Festival programında her sene bu sene bu bölümden film almayacağım kardeşim dediğim bölüm; sinemada insan hakları...Hayat kötü,hayat zor,hayat acı,ünlü felsefeci sertaç ortaç sitemi ile hayaaaaaaaaaaat,beni neden yoruyosun?ken neden insan acıyla yüzleşmek ister, durduk yerde kaşınır ki?Tokat yiyesi vardır,çünkü kendini kandırsa da depresif Polyanna'dır.Manicodur,depresivodur. Samira Makhbalfah filmi İki Bacaklı At,Genç oyuncu Nandita Das'ın ilk yönetmenlik tecrübesi ayrıca sinemada insan hakları yarışma bölümünde ödülü alan film Firaaq,Usta yönetmen Sıddıq Barmak'tan Afyon Savaşı,Özel Tim ve Tanrıkent'in senaristinden benzer bir getto ve suç filmi Son durak 174. Bu filmlerin ortak noktası oyun oynayamayan,savaşın,sefaletin,suçun ortasında rastgele büyüyen, rastgele yaşayan ya da ölen çocuklar..Bu filmler benim sinemada insan hakları bölümünden seçip izlediklerim,keşke bu kadar gerçek olmasa,fantastik sinema türüne ait olsalardı dediklerim.Tokat yemek isteyenlere önerilir,gerçek Polyannalar siz izleyip durduk yere keyfinizi kaçırmayın.Hayat size böyle daha güzel.
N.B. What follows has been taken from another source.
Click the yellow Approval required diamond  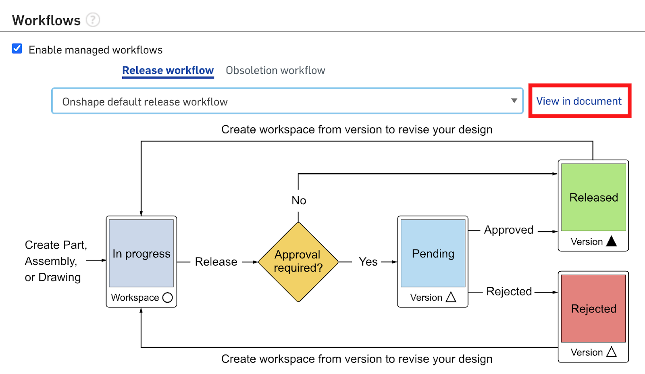298,262
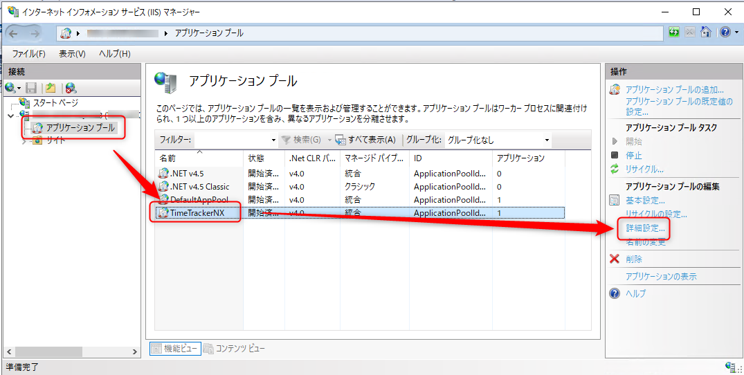Viewport: 744px width, 375px height.
Task: Sort list by 名前 column header
Action: click(x=198, y=158)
Uluslarası yarışma bölümünde Ventura Pons Yabancılar,bir daha Fransız filmine gidersem iki olsun dediğim Assayas filmi Yaz Saati,Kara filmin güzel bir örneği Bulgar filmi Zift,ve dayanamayıp filmi terkettiğim sonra en iyi film ödülünü aldığını duyduğum ve anlam veremediğim film Tony Manero ve festivalde izlemeye alışık olmadığımız kadar komikve halk jürisi ödülünü alan Bu Filmde Ben De Varım.
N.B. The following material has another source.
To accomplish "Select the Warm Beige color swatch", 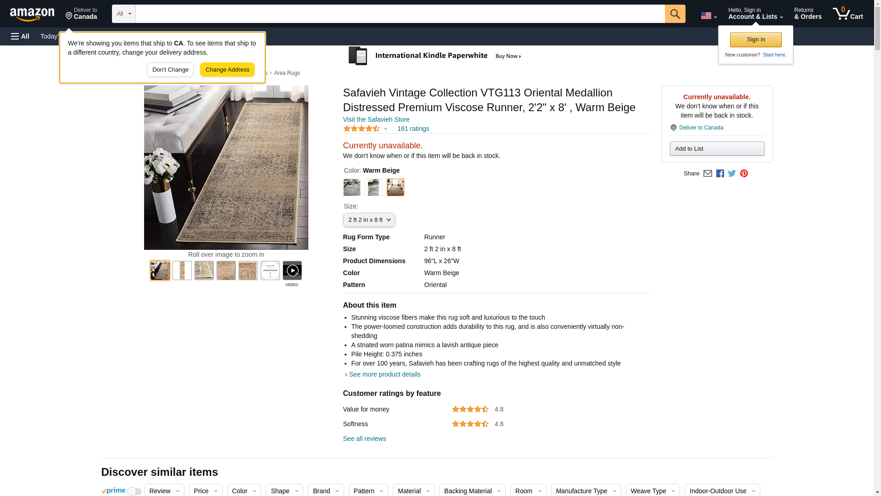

Bizde böyledir halk izler beğenir,çok güler eğlenirse o film ancak halkın ödülünü alır,ama ne kadar sıkıcı ve rezilse onu ancak o jüriler beğenir ve bi sürü süslü lafla ödül verir.Bknz:Tony Manero.Amacımın asla jüriyi etki altına almak olmadığını bildirir,ne sanat filmlerine dayanmış bir sinefil olarak,ödüllerin hiç umrumda olmadığını bildiririm.Ama göz var izan var be jüri,o film geçmiyordu,salon da adam kalmadı...Bu da mı kriter değil?

Ben kişisel Altın Lale'mi Pandoranın Kutusu ile Yeşim Ustaoğlu'na veriyorum.Vallahi hemşehri torpili değil,haketmiş.Bir de nacizane film önerilerimi sunarak,seneye festival kuyruğunda görüşmek üzere diyeyim.
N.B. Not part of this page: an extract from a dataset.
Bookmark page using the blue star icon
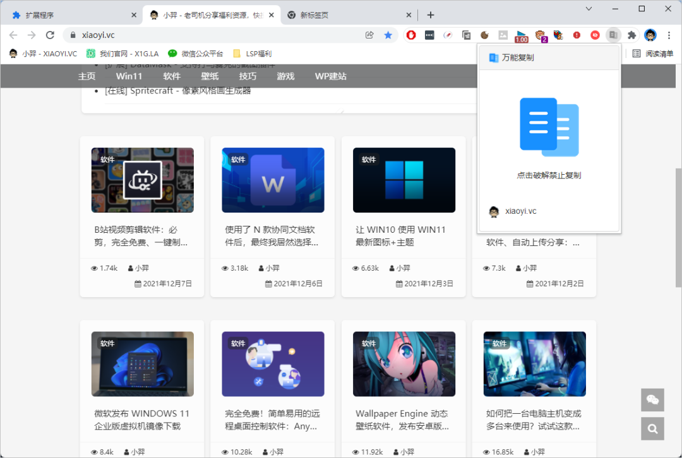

Bulursanız izleyin,arşivleyin;

Eldorado,Sessiz Kaos,Son Durak 174,Anna ile Dört Gece,Aslan İni,Gir Kanıma,Zift,Tulpan,Yabancılar,İki Bacaklı At,Firaaq,Afyon Savaşı,Bu Filmde Ben Varım.

Bulursanız,görürseniz görmezden gelin,izlemeyin,izlettirmeyin.Valla bu iyiliği de babası oğluna yapmaz diyeyim.

Tony Manero,Sazlıkta,Oltanın Ucunda,Başşız Kadın,Liverpool,Yaz Saati.